Turn the records below into a JSON list of strings, with one string for each line and blank lines left out.
..........
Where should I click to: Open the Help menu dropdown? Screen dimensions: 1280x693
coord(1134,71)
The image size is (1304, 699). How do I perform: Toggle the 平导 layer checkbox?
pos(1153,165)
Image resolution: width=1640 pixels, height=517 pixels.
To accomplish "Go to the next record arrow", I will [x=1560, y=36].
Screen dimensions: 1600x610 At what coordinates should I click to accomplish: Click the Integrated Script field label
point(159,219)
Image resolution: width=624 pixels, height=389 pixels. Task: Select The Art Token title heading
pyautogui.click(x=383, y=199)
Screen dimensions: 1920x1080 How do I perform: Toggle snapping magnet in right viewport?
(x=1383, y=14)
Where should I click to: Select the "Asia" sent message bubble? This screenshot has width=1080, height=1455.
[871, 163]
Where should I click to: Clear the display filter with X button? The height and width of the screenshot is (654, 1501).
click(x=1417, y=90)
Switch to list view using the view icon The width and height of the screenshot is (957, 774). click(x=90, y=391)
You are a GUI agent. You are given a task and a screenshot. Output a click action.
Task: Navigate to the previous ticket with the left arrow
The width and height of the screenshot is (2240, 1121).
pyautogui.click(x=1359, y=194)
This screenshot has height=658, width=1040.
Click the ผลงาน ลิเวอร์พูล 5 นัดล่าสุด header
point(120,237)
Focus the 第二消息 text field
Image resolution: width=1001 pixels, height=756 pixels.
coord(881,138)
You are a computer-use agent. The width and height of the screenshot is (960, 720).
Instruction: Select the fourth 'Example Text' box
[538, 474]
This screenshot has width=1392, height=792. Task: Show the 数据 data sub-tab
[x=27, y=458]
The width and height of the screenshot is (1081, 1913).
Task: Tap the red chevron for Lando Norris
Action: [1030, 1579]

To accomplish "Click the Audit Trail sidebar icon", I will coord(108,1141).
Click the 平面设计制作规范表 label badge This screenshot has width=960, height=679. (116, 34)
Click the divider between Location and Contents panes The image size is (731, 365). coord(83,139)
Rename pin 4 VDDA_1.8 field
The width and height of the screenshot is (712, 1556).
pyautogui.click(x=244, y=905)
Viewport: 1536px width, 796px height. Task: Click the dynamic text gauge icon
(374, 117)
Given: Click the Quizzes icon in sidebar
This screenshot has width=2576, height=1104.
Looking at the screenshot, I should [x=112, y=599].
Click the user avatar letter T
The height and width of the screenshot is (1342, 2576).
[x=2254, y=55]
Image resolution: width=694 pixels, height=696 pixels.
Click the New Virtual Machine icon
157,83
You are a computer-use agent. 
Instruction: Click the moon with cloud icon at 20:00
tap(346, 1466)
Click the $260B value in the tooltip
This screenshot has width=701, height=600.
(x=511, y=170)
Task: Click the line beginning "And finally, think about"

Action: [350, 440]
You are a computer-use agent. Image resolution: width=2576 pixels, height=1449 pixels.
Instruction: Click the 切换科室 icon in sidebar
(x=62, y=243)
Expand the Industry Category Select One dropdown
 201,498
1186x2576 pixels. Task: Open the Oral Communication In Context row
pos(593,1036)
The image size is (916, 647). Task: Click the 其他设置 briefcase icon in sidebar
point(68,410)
..........
SOLUTION FOR THIS EXERCISE:
[
  "Where should I click to: Open the Help menu dropdown? Screen dimensions: 1280x693",
  "coord(1134,71)",
  "The image size is (1304, 699). How do I perform: Toggle the 平导 layer checkbox?",
  "pos(1153,165)",
  "Image resolution: width=1640 pixels, height=517 pixels.",
  "To accomplish \"Go to the next record arrow\", I will [x=1560, y=36].",
  "Screen dimensions: 1600x610 At what coordinates should I click to accomplish: Click the Integrated Script field label",
  "point(159,219)",
  "Image resolution: width=624 pixels, height=389 pixels. Task: Select The Art Token title heading",
  "pyautogui.click(x=383, y=199)",
  "Screen dimensions: 1920x1080 How do I perform: Toggle snapping magnet in right viewport?",
  "(x=1383, y=14)",
  "Where should I click to: Select the \"Asia\" sent message bubble? This screenshot has width=1080, height=1455.",
  "[871, 163]",
  "Where should I click to: Clear the display filter with X button? The height and width of the screenshot is (654, 1501).",
  "click(x=1417, y=90)",
  "Switch to list view using the view icon The width and height of the screenshot is (957, 774). click(x=90, y=391)",
  "You are a GUI agent. You are given a task and a screenshot. Output a click action.",
  "Task: Navigate to the previous ticket with the left arrow",
  "The width and height of the screenshot is (2240, 1121).",
  "pyautogui.click(x=1359, y=194)",
  "This screenshot has height=658, width=1040.",
  "Click the ผลงาน ลิเวอร์พูล 5 นัดล่าสุด header",
  "point(120,237)",
  "Focus the 第二消息 text field",
  "Image resolution: width=1001 pixels, height=756 pixels.",
  "coord(881,138)",
  "You are a computer-use agent. The width and height of the screenshot is (960, 720).",
  "Instruction: Select the fourth 'Example Text' box",
  "[538, 474]",
  "This screenshot has width=1392, height=792. Task: Show the 数据 data sub-tab",
  "[x=27, y=458]",
  "The width and height of the screenshot is (1081, 1913).",
  "Task: Tap the red chevron for Lando Norris",
  "Action: [1030, 1579]",
  "To accomplish \"Click the Audit Trail sidebar icon\", I will coord(108,1141).",
  "Click the 平面设计制作规范表 label badge This screenshot has width=960, height=679. (116, 34)",
  "Click the divider between Location and Contents panes The image size is (731, 365). coord(83,139)",
  "Rename pin 4 VDDA_1.8 field",
  "The width and height of the screenshot is (712, 1556).",
  "pyautogui.click(x=244, y=905)",
  "Viewport: 1536px width, 796px height. Task: Click the dynamic text gauge icon",
  "(374, 117)",
  "Given: Click the Quizzes icon in sidebar",
  "This screenshot has width=2576, height=1104.",
  "Looking at the screenshot, I should [x=112, y=599].",
  "Click the user avatar letter T",
  "The height and width of the screenshot is (1342, 2576).",
  "[x=2254, y=55]",
  "Image resolution: width=694 pixels, height=696 pixels.",
  "Click the New Virtual Machine icon",
  "157,83",
  "You are a computer-use agent. ",
  "Instruction: Click the moon with cloud icon at 20:00",
  "tap(346, 1466)",
  "Click the $260B value in the tooltip",
  "This screenshot has width=701, height=600.",
  "(x=511, y=170)",
  "Task: Click the line beginning \"And finally, think about\"",
  "Action: [350, 440]",
  "You are a computer-use agent. Image resolution: width=2576 pixels, height=1449 pixels.",
  "Instruction: Click the 切换科室 icon in sidebar",
  "(x=62, y=243)",
  "Expand the Industry Category Select One dropdown",
  " 201,498",
  "1186x2576 pixels. Task: Open the Oral Communication In Context row",
  "pos(593,1036)",
  "The image size is (916, 647). Task: Click the 其他设置 briefcase icon in sidebar",
  "point(68,410)"
]